After just two weeks of being editor for the Pioneer, and only two months of considering myself an “actual” news writer, I was sent to cover the primary runoff election last August. This was my first election to cover, and I took it as a preview of what covering the general election would look like.
My sister Grace and I headed to Edmond with voice recorders, notebooks, and laptops in hand.
We were assigned to cover the watch party for Republican state Senate candidate Paul Blair, who was known to be a strong conservative with heavy Christian values.
I studied up on him in the week before the election, but we had never met and I didn’t know what I was getting into. Walking into the watch party felt like walking into foreign territory. I approached a room full of people as a bona fide journalist, which was both validating and terrifying. Would anyone actually speak to me? Would they agree to be interviewed? What would they say?
To my luck, the kind women and men at the watch party were eager to share their hopes for the election and their reasons for supporting Blair. I smiled politely when a woman told me her version of the Christian history of the United States. I listened closely when another told me that Fox News was the only media outlet I could trust. Though the attendees of Blair’s watch party held different beliefs than me, it was a comforting thing to look in the eyes of people I might not have otherwise met, let alone spoken with.
These people were just as hopeful for their candidate as I was for mine, and presenting their stories without sharing my own was humbling. That night was the first time I felt I understood the purpose of journalism in today’s world; an accurate and objective sharing of diverse stories, perspectives, facts, and ways of life.
My first responsibilities as editor involved writing and editing stories, writing bi-weekly editorials, and making executive decisions. I began the fall semester with a bang, writing an editorial about the ethics of allowing guns on college campuses .
Because of gun control’s controversial nature, I anticipated hearing the reactions of our readers. After the story was published, I overheard a group of students discussing my editorial.
I won’t forget the feeling of, “What? Really?” when a student cited my editorial for his newly changed perspective.

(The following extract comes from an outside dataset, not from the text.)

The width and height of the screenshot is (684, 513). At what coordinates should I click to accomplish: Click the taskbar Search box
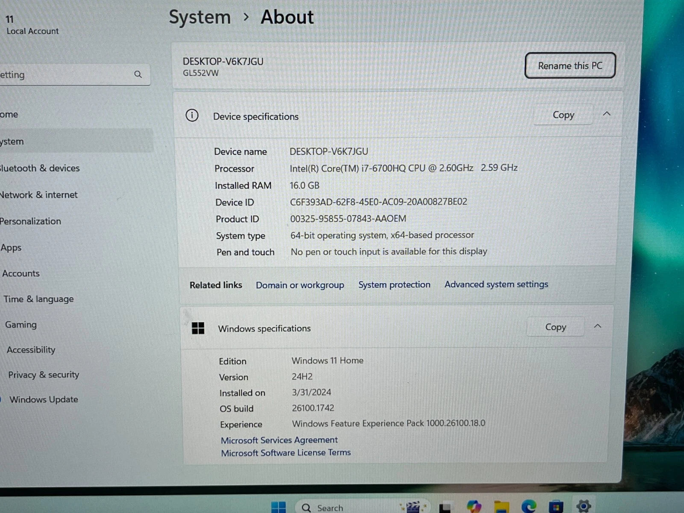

I also won’t forget the more tense feelings – the phone calls, emails, and the confrontations with readers who had criticisms, comments, problems with various pieces.
Now I have grown to look forward to criticism more than fluffier commentary, as it means someone is listening, someone cares enough to reach out and share their own stories and thoughts that I did not have access to before.
When I was hired as editor for the Pioneer newspaper, I had no idea what to expect. What role would I have to fill? What stories would we cover? What decisions would I have to make? When the fall semester started, my questions changed to “How will we cover this story?” or “When will your story be done?” and “How can I be the best leader for this staff?”
My coworkers became some of my best friends, and spending so many hours with them made the Pioneer office feel like a second home. The newsroom was a safe place to discuss everything from story ideas to personal hardships, to stupid jokes and irreverent quips alike. With a mindset of growth and a supportive environment, I was given every opportunity to succeed, fail, and try again as Pioneer editor.
I learned during the semester that being a leader means stepping up, participating, and taking an active role in what your team wants to accomplish. If the staff was covering an election, I was right there with them. The best leadership is seen when your staff stands back and says, “Look at all we’ve accomplished.”
As the general election approached, work at the paper increased. There were local and state campaigns to follow, candidates to track down, and all of the state questions to cover. The Trump and Hillary campaigns made the hullaballoo even more interesting.
I began an editorial series on the state questions, offering my take on what Oklahoman’s would be voting for on November 8.
State Question 777, also known as “the right to farm”  amendment, quickly became a hot issue. I researched the question, took my stance, and the editorial was published two months before the election.
After being shared with the voters of Oklahoma, the editorial reached more than 300,000 views and more than 47,000 likes on Facebook. I saw friends sharing my story who didn’t even know I wrote it. I heard it referenced by teachers and professors in their classrooms! The information I shared had educated voters on what the question meant for Oklahoma, and that information was effective. Something I had written had not only made an impression, but it had an actual impact. It was surreal.
In my time as editor, the paper has grown to include a wider range of stories and issues, a larger emphasis on our web output, and an increased focus on quality. With the beginning of the spring semester, I only expect these changes to be honed, and for more improvements to be introduced.
I’ll remember the Pioneer as the catalyst for my career in writing, encouraging me to jump in where I haven’t before, and preparing me to write more concisely, objectively, and brazenly in what I put forward. The Pioneer has helped me grow a confidence large enough to carry me forward with challenging stories, and a humility that will help me take a second look, make a double check, and ask another question.